### Material shown
*** Block opens ***
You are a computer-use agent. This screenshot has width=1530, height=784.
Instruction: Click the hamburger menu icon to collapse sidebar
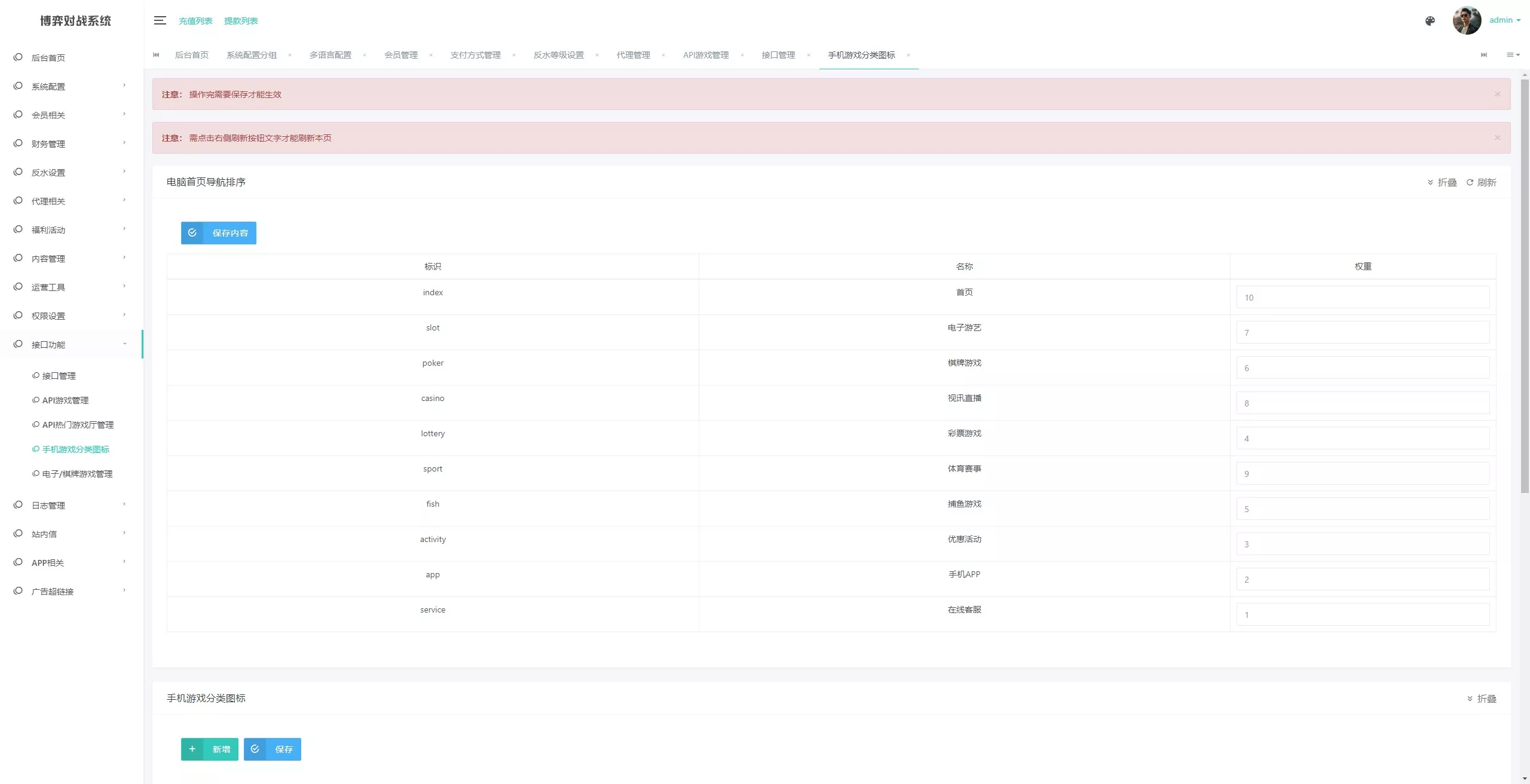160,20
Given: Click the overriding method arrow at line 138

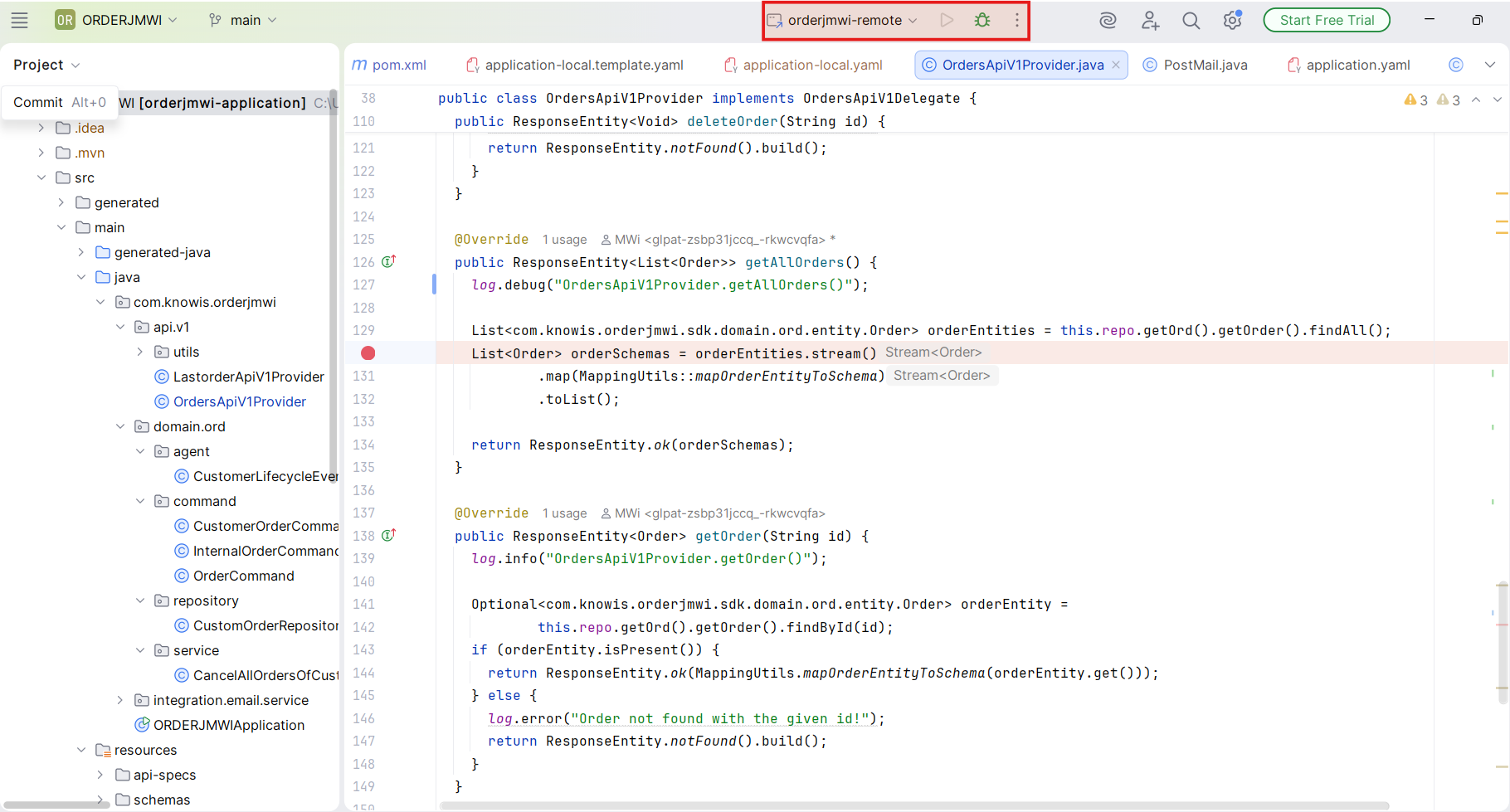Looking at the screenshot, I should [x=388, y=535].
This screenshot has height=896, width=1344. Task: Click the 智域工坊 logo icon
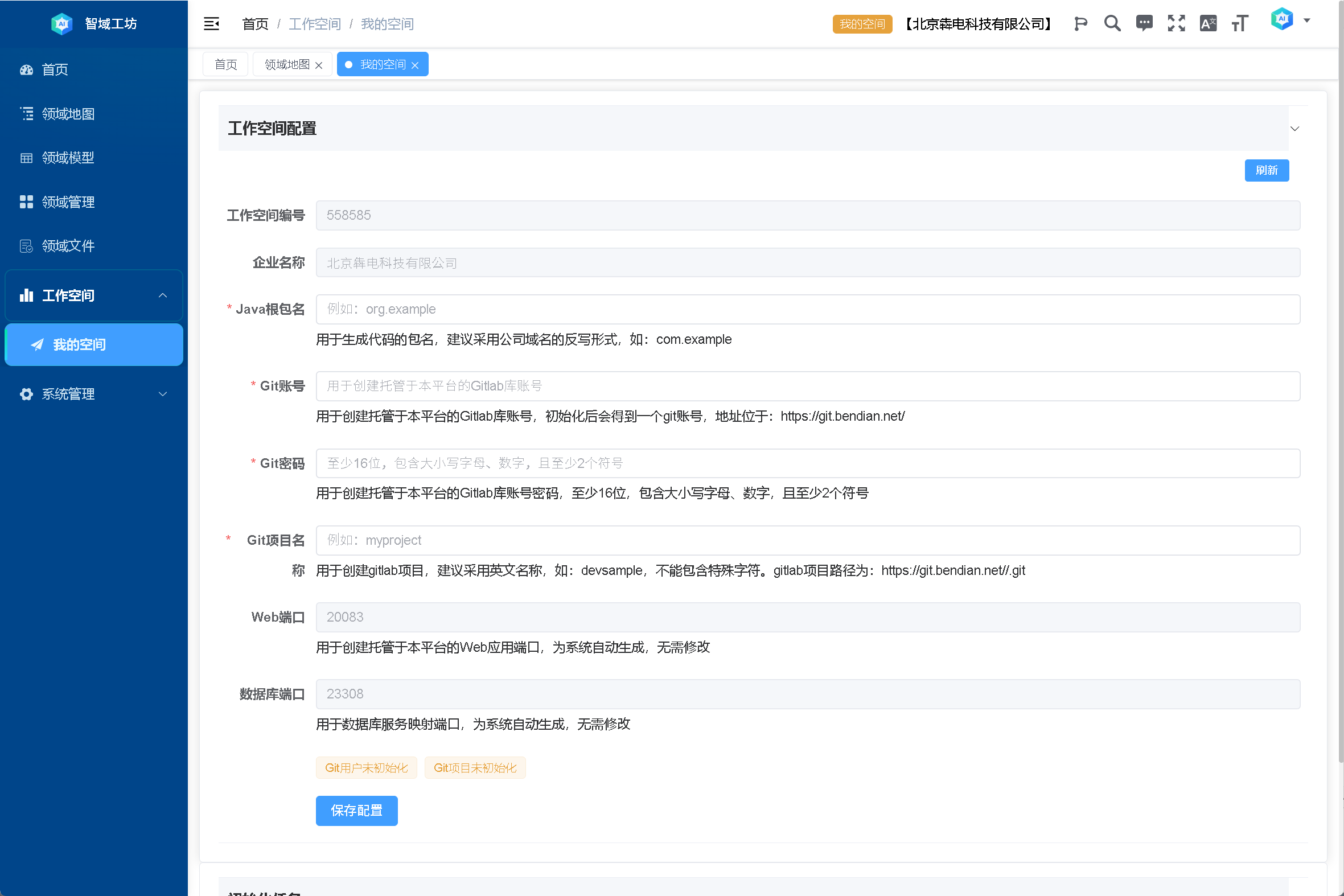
*** Block closes ***
### Task brief
Give the records back exactly, with no pictures.

### Answer box
You are a computer-use agent. This screenshot has width=1530, height=784.
Instruction: Click the hamburger menu icon to collapse sidebar
160,20
Given: Click the overriding method arrow at line 138

Looking at the screenshot, I should [x=388, y=535].
This screenshot has height=896, width=1344. Task: Click the 智域工坊 logo icon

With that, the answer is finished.